Segment Start: DATA FOR PROCESSING

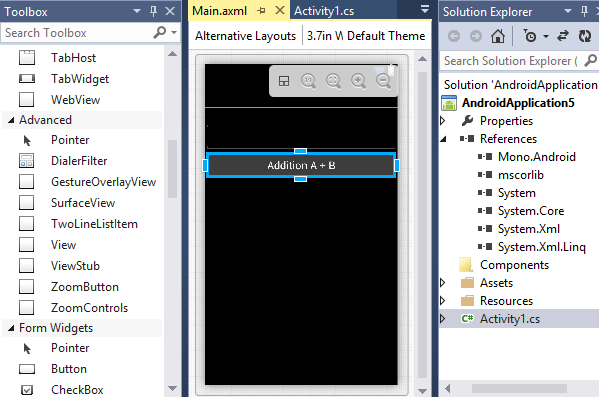Click the Sync with Active Document icon
This screenshot has width=599, height=397.
pos(562,36)
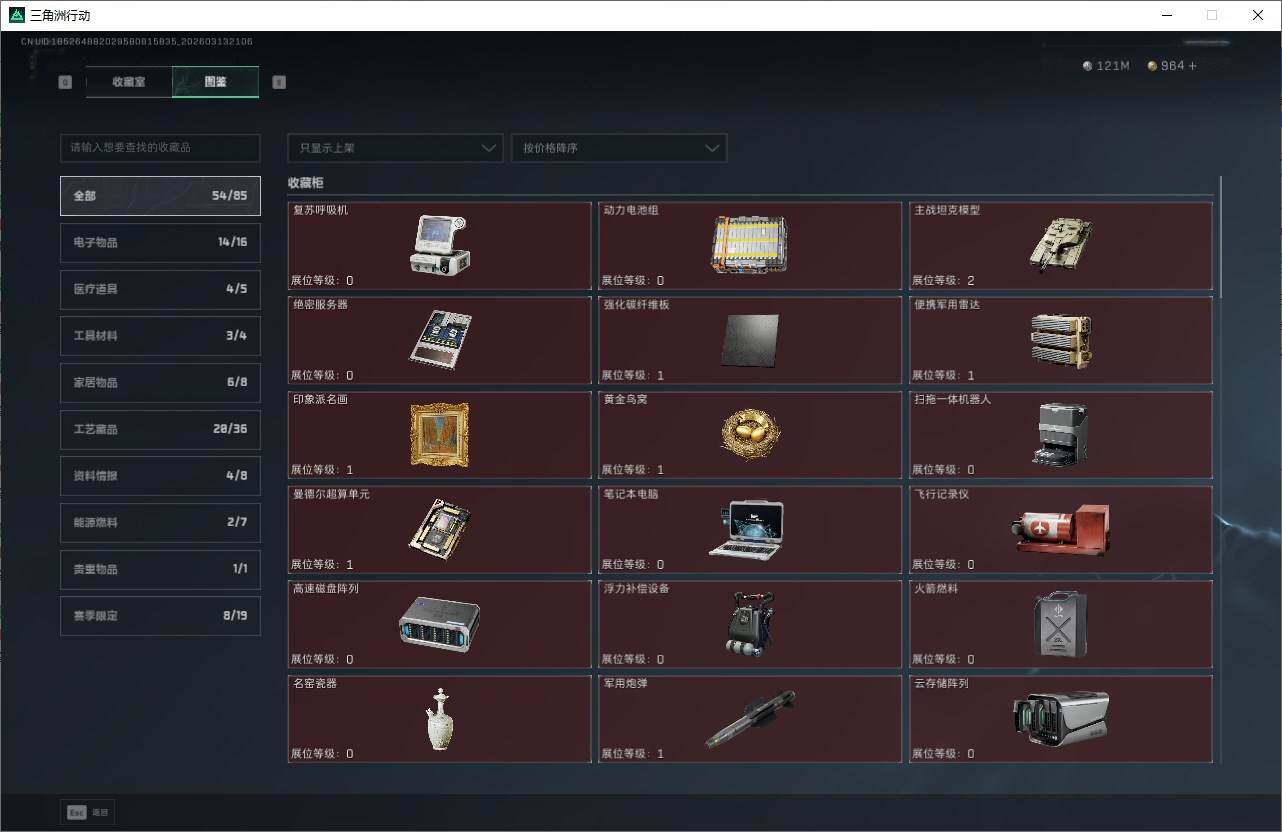The width and height of the screenshot is (1282, 832).
Task: Select the 赛季限定 category
Action: [160, 616]
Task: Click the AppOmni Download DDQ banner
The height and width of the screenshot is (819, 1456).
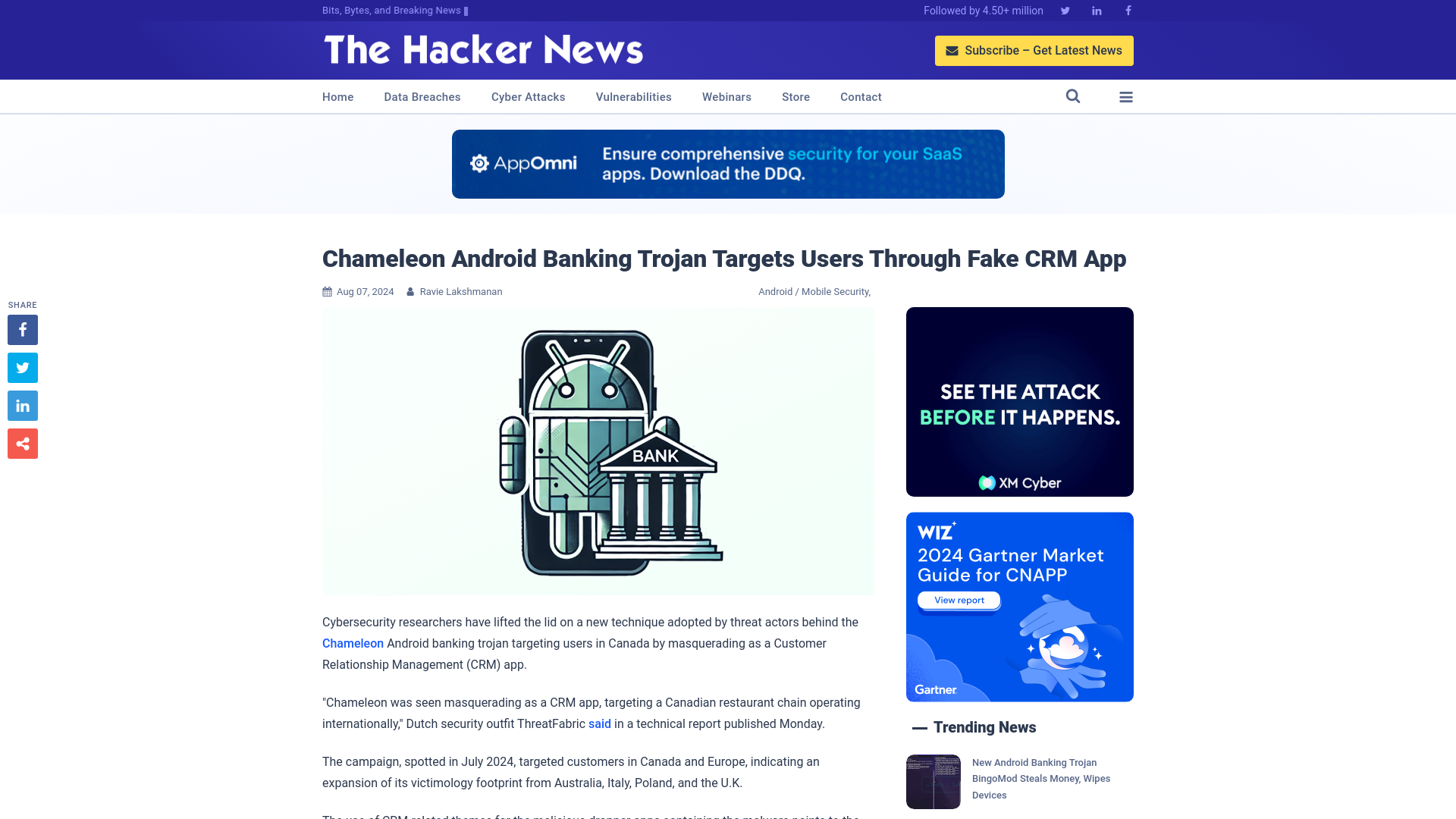Action: point(728,164)
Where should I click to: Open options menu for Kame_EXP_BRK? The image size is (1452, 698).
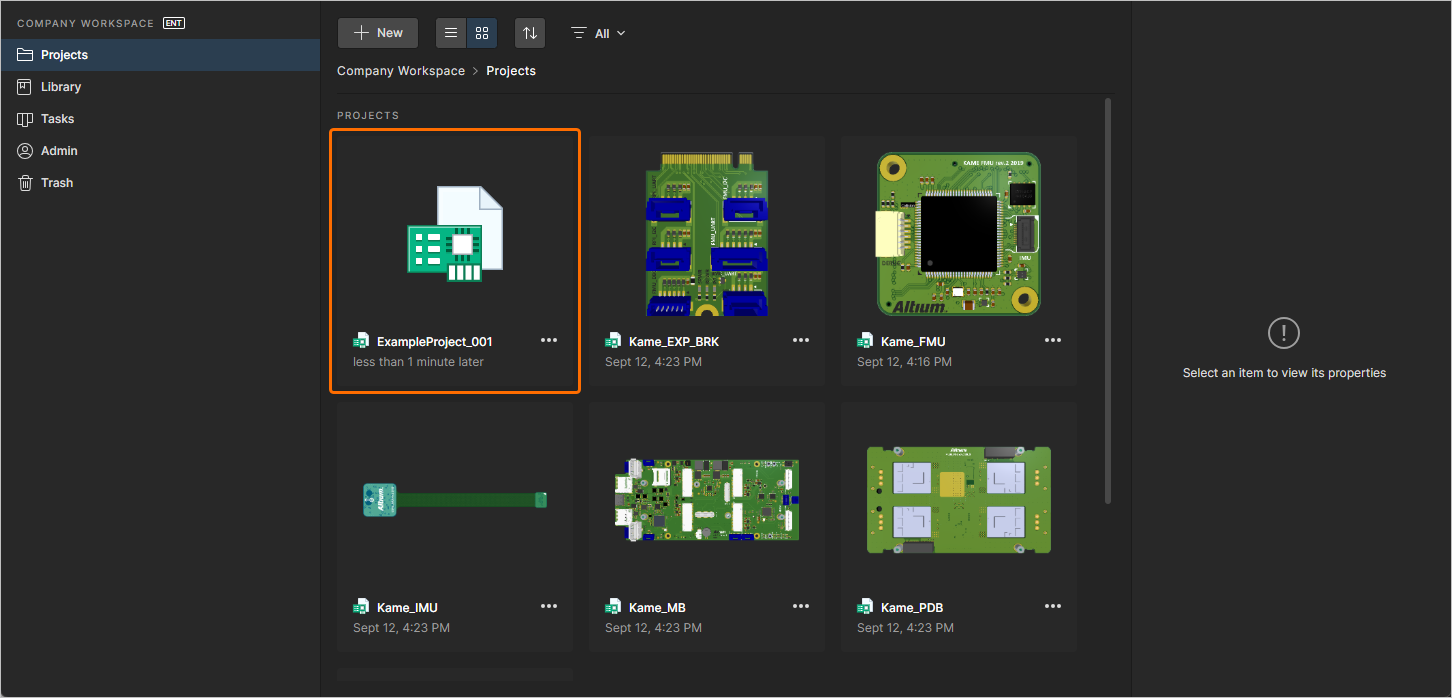[x=801, y=340]
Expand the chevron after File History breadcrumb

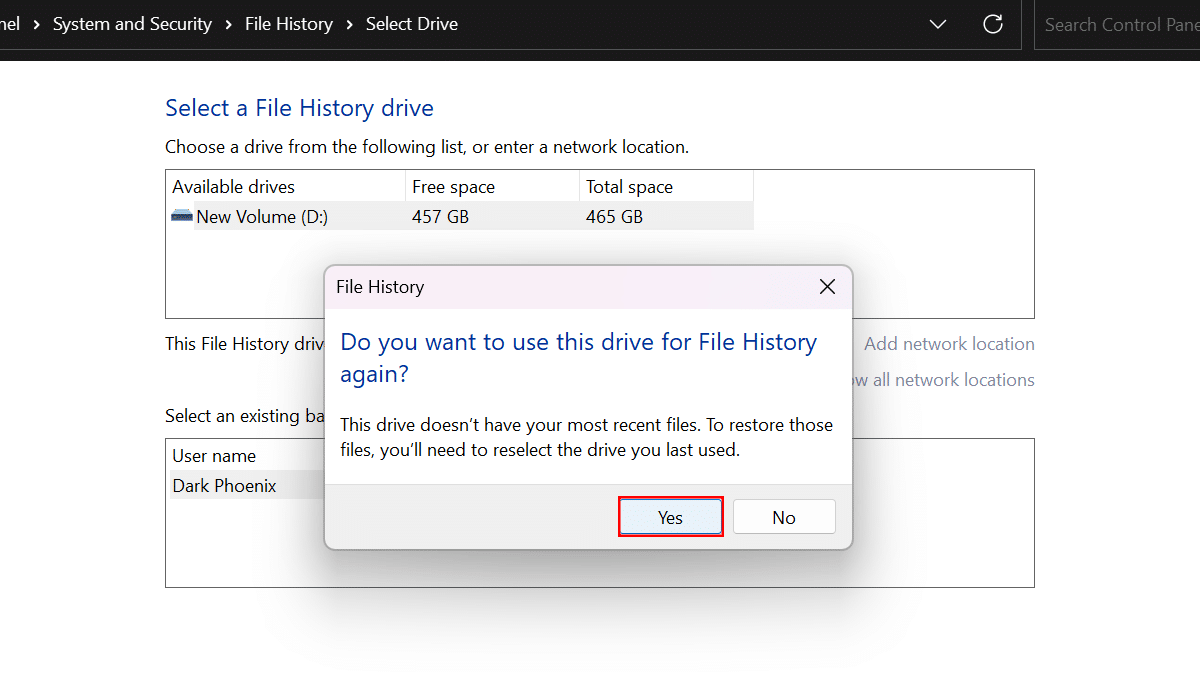350,24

Segment End: DATA FOR PROCESSING

HOW TO COMPLETE THIS TASK » The answer consists solely of the lines from the one holding "The height and" through the final line of the records, both ends included, each duplicated exactly. Leave images out.

YOUR SOLUTION »
The height and width of the screenshot is (819, 1456).
Action: point(728,164)
Where should I click to: Open options menu for Kame_EXP_BRK? The image size is (1452, 698).
[x=801, y=340]
Expand the chevron after File History breadcrumb

350,24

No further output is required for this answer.